[RECORDS SHOWN — start]

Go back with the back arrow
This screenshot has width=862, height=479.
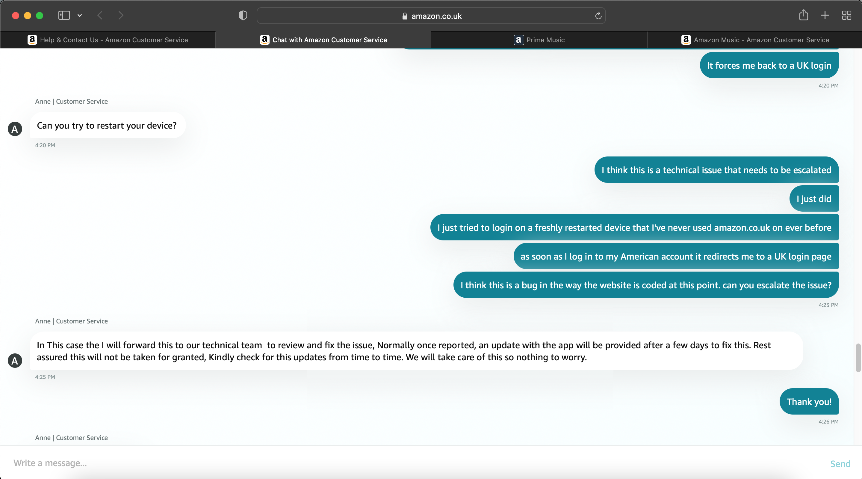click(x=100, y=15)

[RECORDS SHOWN — finish]
[RECORDS SHOWN — start]

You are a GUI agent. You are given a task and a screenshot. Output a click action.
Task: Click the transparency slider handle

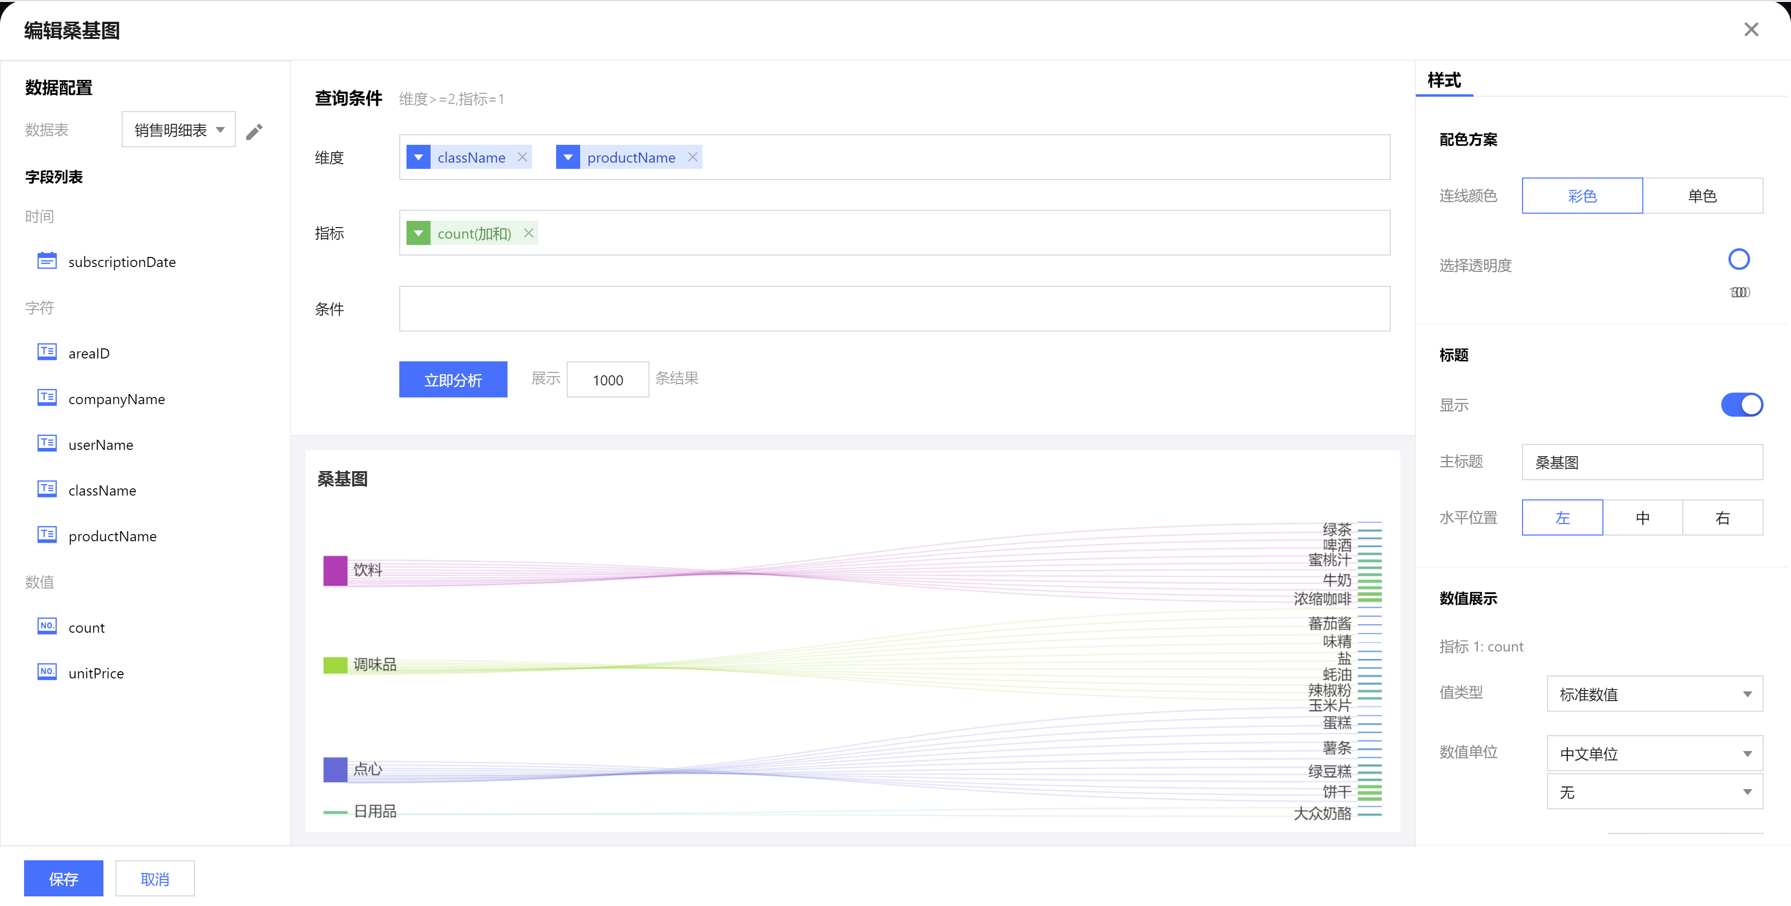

[RECORDS SHOWN — finish]

• _TO DO_
The response should hold exactly the lines starting at the line with "You are a GUI" and ending at the line with "Task: Click the transparency slider handle", and no other line of the material above.

• _RESPONSE_
You are a GUI agent. You are given a task and a screenshot. Output a click action.
Task: Click the transparency slider handle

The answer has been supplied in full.